Background/Aims: The current terminology for describing peripancreatic collections in acute pancreatitis (AP) derived from the Atlanta Symposium (e.g. pseudocyst, pancreatic abscess) has shown a very poor interobserver agreement, creating the potential for patient mismanagement. A study was undertaken to determine the interobserver agreement for a new set of morphologic terms to describe peripancreatic collections in AP. Methods: An international, interobserver agreement study was performed: 7 gastrointestinal surgeons, 2 gastroenterologists and 8 radiologists in 3 US and 5 European tertiary referral hospitals independently evaluated 55 computed tomography (CT) scans of patients with predicted severe AP. The percentage agreement [median, interquartile range (IQR)] for 9 clinically relevant morphologic terms was calculated among all reviewers, and separately among radiologists and clinicians. The percentage agreement was defined as poor (<0.50), moderate (0.51-0.70), good (0.71-0.90), and excellent (0.91-1.00). Results: Overall agreement was good to excellent for the terms collection (percentage agreement = 1; IQR 0.68-1), relation with pancreas (1; 0.68-1), content (0.88; 0.87-1), shape (1; 0.78-1), mass effect (0.78; 0.62-1), loculated gas bubbles (1; 1-1), and air-fluid levels (1; 1-1). Overall agreement was moderate for extent of pancreatic nonenhancement (0.60; 0.46-0.88) and encapsulation (0.56; 0.48-0.69).

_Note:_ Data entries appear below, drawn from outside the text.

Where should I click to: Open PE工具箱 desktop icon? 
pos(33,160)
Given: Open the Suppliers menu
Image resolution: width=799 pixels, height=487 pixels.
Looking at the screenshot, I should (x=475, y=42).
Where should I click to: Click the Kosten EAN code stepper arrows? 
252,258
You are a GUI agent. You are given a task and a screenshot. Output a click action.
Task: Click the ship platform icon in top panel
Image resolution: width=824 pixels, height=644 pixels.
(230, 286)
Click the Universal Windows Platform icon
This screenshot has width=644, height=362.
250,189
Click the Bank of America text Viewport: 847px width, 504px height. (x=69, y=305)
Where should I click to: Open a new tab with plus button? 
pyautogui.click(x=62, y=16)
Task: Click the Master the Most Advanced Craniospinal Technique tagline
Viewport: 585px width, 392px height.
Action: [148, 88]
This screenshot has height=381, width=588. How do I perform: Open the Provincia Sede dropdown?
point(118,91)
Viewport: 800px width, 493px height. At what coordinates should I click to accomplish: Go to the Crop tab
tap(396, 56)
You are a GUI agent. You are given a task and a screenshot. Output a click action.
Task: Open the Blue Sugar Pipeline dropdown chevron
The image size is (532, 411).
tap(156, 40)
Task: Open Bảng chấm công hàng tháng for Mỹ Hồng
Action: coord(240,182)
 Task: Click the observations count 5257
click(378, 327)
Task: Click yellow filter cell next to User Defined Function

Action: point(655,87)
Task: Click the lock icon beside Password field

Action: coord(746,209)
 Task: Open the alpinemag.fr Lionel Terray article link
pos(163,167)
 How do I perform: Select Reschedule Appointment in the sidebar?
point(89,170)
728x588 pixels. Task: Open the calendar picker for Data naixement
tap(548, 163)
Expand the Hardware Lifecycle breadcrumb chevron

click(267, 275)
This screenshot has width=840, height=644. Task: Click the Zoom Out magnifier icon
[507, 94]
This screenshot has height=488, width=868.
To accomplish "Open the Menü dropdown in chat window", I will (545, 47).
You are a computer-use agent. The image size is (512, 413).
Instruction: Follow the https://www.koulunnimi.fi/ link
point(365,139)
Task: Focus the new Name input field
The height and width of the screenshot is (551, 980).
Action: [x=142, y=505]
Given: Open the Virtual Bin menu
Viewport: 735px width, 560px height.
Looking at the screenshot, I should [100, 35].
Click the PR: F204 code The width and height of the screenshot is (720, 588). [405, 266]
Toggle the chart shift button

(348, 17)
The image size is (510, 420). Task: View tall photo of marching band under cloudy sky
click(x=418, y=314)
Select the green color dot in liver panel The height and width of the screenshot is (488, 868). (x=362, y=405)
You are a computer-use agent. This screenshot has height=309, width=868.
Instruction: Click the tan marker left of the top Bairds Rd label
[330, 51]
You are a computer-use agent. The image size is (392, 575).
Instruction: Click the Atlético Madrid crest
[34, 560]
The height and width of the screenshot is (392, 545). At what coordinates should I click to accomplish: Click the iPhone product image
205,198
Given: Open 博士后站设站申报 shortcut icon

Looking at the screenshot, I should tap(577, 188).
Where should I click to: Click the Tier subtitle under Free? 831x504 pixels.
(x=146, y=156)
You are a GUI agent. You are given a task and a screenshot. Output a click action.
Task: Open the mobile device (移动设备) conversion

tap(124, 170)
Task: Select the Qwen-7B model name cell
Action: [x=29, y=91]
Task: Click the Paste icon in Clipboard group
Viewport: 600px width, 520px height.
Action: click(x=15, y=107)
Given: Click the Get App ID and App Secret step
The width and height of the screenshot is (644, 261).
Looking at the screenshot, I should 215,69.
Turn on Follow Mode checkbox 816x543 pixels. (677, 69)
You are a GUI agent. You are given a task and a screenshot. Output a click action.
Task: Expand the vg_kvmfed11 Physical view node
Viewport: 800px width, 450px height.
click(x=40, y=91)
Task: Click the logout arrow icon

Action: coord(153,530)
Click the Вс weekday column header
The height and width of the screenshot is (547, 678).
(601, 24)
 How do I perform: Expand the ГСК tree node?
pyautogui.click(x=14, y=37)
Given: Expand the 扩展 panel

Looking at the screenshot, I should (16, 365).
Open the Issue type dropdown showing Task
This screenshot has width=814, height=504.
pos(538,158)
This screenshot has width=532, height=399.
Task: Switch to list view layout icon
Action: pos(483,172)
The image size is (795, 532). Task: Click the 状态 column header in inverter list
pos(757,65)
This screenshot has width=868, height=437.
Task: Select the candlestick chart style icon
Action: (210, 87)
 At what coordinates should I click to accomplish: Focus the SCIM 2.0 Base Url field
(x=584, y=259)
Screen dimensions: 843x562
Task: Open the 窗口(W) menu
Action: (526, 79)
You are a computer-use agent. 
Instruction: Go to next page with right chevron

The percentage agreement was greater among radiologists than clinicians for extent of pancreatic nonenhancement (0.75 vs. 0.57, p = 0.008), encapsulation (0.67 vs. 0.46, p = 0.001), and content (1 vs. 0.78, p = 0.008). Conclusion: Interobserver agreement for the new set of morphologic terms to describe peripancreatic collections in AP is good to excellent. Therefore, we recommend that current clinically based definitions for CT findings in AP (e.g. pancreatic abscess) should no longer be used.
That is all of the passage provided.